EXERCISE OBJECTIVE: Would you please copy out each entry exactly?

### ENTRIES SHOWN ###

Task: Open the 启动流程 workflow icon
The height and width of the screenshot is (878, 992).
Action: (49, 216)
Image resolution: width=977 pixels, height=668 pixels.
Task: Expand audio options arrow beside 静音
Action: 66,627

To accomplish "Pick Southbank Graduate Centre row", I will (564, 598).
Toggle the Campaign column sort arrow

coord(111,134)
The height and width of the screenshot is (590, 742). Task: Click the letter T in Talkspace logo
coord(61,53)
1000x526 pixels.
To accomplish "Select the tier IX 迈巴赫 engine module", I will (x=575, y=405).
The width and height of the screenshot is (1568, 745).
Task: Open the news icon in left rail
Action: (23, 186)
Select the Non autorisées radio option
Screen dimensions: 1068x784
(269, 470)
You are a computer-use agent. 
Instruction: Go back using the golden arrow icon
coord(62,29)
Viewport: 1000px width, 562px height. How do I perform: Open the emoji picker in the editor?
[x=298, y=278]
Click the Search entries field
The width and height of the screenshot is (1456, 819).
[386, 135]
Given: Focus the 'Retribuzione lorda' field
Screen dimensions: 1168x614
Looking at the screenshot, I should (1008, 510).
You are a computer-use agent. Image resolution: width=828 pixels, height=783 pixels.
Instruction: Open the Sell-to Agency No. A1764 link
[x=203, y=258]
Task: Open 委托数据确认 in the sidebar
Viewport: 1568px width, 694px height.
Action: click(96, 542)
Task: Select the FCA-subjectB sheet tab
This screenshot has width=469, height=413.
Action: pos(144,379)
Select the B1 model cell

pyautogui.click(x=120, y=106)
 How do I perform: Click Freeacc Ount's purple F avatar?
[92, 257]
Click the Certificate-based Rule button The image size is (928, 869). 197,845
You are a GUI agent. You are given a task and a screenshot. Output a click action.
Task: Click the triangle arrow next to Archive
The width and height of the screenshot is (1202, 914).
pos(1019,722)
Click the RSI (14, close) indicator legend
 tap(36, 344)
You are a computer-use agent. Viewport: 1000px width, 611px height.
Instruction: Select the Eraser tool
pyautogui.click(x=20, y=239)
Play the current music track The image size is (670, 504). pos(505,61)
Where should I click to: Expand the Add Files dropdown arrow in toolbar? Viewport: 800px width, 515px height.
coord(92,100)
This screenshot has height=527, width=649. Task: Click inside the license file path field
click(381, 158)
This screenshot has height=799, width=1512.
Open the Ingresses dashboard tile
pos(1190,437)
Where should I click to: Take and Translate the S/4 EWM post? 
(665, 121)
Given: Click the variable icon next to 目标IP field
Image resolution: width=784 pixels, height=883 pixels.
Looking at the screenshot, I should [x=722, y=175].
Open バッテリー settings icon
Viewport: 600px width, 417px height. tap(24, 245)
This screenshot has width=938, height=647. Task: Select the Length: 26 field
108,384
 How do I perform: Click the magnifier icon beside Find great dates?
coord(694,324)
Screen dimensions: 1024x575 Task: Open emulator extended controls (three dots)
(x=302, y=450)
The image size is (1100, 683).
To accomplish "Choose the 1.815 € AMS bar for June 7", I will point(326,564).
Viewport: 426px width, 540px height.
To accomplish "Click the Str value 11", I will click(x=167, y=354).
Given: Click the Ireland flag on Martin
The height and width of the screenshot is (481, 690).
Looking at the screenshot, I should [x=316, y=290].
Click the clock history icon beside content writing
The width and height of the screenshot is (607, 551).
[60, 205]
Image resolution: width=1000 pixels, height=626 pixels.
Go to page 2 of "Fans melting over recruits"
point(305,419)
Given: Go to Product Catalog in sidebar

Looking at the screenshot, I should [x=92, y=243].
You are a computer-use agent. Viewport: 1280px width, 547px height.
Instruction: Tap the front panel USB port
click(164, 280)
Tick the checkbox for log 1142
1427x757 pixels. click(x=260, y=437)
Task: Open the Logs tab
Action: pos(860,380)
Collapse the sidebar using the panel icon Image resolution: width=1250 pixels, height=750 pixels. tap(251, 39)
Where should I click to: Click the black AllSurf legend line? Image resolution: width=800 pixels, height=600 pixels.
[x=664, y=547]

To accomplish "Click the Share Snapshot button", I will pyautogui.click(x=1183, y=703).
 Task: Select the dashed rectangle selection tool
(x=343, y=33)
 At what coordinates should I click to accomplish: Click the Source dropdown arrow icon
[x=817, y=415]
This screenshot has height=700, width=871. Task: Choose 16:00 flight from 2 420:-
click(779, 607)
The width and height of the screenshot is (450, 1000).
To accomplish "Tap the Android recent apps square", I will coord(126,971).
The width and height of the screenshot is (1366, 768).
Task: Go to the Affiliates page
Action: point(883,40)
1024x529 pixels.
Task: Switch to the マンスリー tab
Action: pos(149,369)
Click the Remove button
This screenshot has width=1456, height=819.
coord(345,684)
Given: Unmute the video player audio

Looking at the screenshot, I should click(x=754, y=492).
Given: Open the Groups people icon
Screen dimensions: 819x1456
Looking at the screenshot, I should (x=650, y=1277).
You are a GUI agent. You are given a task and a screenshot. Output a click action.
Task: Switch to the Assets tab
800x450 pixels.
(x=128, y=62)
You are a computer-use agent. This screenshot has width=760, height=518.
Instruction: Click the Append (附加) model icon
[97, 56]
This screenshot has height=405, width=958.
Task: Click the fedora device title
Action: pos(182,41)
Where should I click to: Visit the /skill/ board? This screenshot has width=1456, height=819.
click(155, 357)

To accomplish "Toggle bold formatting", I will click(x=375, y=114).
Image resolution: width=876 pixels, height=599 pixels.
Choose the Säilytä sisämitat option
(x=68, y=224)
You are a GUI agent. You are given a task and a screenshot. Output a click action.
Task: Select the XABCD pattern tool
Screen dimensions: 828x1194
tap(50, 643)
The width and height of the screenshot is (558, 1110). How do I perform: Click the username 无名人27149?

###

SOLUTION TO THE PROBLEM:
Task: Open the 启动流程 workflow icon
The height and width of the screenshot is (878, 992).
Action: (49, 216)
Image resolution: width=977 pixels, height=668 pixels.
Task: Expand audio options arrow beside 静音
Action: 66,627

To accomplish "Pick Southbank Graduate Centre row", I will (564, 598).
Toggle the Campaign column sort arrow

coord(111,134)
The height and width of the screenshot is (590, 742). Task: Click the letter T in Talkspace logo
coord(61,53)
1000x526 pixels.
To accomplish "Select the tier IX 迈巴赫 engine module", I will (x=575, y=405).
The width and height of the screenshot is (1568, 745).
Task: Open the news icon in left rail
Action: (23, 186)
Select the Non autorisées radio option
Screen dimensions: 1068x784
(269, 470)
You are a computer-use agent. 
Instruction: Go back using the golden arrow icon
coord(62,29)
Viewport: 1000px width, 562px height. How do I perform: Open the emoji picker in the editor?
[x=298, y=278]
Click the Search entries field
The width and height of the screenshot is (1456, 819).
[386, 135]
Given: Focus the 'Retribuzione lorda' field
Screen dimensions: 1168x614
Looking at the screenshot, I should (1008, 510).
You are a computer-use agent. Image resolution: width=828 pixels, height=783 pixels.
Instruction: Open the Sell-to Agency No. A1764 link
[x=203, y=258]
Task: Open 委托数据确认 in the sidebar
Viewport: 1568px width, 694px height.
Action: click(96, 542)
Task: Select the FCA-subjectB sheet tab
This screenshot has width=469, height=413.
Action: pos(144,379)
Select the B1 model cell

pyautogui.click(x=120, y=106)
 How do I perform: Click Freeacc Ount's purple F avatar?
[92, 257]
Click the Certificate-based Rule button The image size is (928, 869). 197,845
You are a GUI agent. You are given a task and a screenshot. Output a click action.
Task: Click the triangle arrow next to Archive
The width and height of the screenshot is (1202, 914).
pos(1019,722)
Click the RSI (14, close) indicator legend
 tap(36, 344)
You are a computer-use agent. Viewport: 1000px width, 611px height.
Instruction: Select the Eraser tool
pyautogui.click(x=20, y=239)
Play the current music track The image size is (670, 504). pos(505,61)
Where should I click to: Expand the Add Files dropdown arrow in toolbar? Viewport: 800px width, 515px height.
coord(92,100)
This screenshot has height=527, width=649. Task: Click inside the license file path field
click(381, 158)
This screenshot has height=799, width=1512.
Open the Ingresses dashboard tile
pos(1190,437)
Where should I click to: Take and Translate the S/4 EWM post? 
(665, 121)
Given: Click the variable icon next to 目标IP field
Image resolution: width=784 pixels, height=883 pixels.
Looking at the screenshot, I should [x=722, y=175].
Open バッテリー settings icon
Viewport: 600px width, 417px height. tap(24, 245)
This screenshot has width=938, height=647. Task: Select the Length: 26 field
108,384
 How do I perform: Click the magnifier icon beside Find great dates?
coord(694,324)
Screen dimensions: 1024x575 Task: Open emulator extended controls (three dots)
(x=302, y=450)
The image size is (1100, 683).
To accomplish "Choose the 1.815 € AMS bar for June 7", I will point(326,564).
Viewport: 426px width, 540px height.
To accomplish "Click the Str value 11", I will click(x=167, y=354).
Given: Click the Ireland flag on Martin
The height and width of the screenshot is (481, 690).
Looking at the screenshot, I should [x=316, y=290].
Click the clock history icon beside content writing
The width and height of the screenshot is (607, 551).
[60, 205]
Image resolution: width=1000 pixels, height=626 pixels.
Go to page 2 of "Fans melting over recruits"
point(305,419)
Given: Go to Product Catalog in sidebar

Looking at the screenshot, I should [x=92, y=243].
You are a computer-use agent. Viewport: 1280px width, 547px height.
Instruction: Tap the front panel USB port
click(164, 280)
Tick the checkbox for log 1142
1427x757 pixels. click(x=260, y=437)
Task: Open the Logs tab
Action: pos(860,380)
Collapse the sidebar using the panel icon Image resolution: width=1250 pixels, height=750 pixels. tap(251, 39)
Where should I click to: Click the black AllSurf legend line? Image resolution: width=800 pixels, height=600 pixels.
[x=664, y=547]

To accomplish "Click the Share Snapshot button", I will pyautogui.click(x=1183, y=703).
 Task: Select the dashed rectangle selection tool
(x=343, y=33)
 At what coordinates should I click to accomplish: Click the Source dropdown arrow icon
[x=817, y=415]
This screenshot has height=700, width=871. Task: Choose 16:00 flight from 2 420:-
click(779, 607)
The width and height of the screenshot is (450, 1000).
To accomplish "Tap the Android recent apps square", I will coord(126,971).
The width and height of the screenshot is (1366, 768).
Task: Go to the Affiliates page
Action: point(883,40)
1024x529 pixels.
Task: Switch to the マンスリー tab
Action: pos(149,369)
Click the Remove button
This screenshot has width=1456, height=819.
coord(345,684)
Given: Unmute the video player audio

Looking at the screenshot, I should click(x=754, y=492).
Given: Open the Groups people icon
Screen dimensions: 819x1456
Looking at the screenshot, I should (x=650, y=1277).
You are a GUI agent. You are given a task and a screenshot. Output a click action.
Task: Switch to the Assets tab
800x450 pixels.
(x=128, y=62)
You are a computer-use agent. This screenshot has width=760, height=518.
Instruction: Click the Append (附加) model icon
[97, 56]
This screenshot has height=405, width=958.
Task: Click the fedora device title
Action: pos(182,41)
Where should I click to: Visit the /skill/ board? This screenshot has width=1456, height=819.
click(155, 357)

To accomplish "Toggle bold formatting", I will click(x=375, y=114).
Image resolution: width=876 pixels, height=599 pixels.
Choose the Säilytä sisämitat option
(x=68, y=224)
You are a GUI agent. You are given a task and a screenshot. Output a click action.
Task: Select the XABCD pattern tool
Screen dimensions: 828x1194
tap(50, 643)
The width and height of the screenshot is (558, 1110). How do I perform: Click the username 无名人27149?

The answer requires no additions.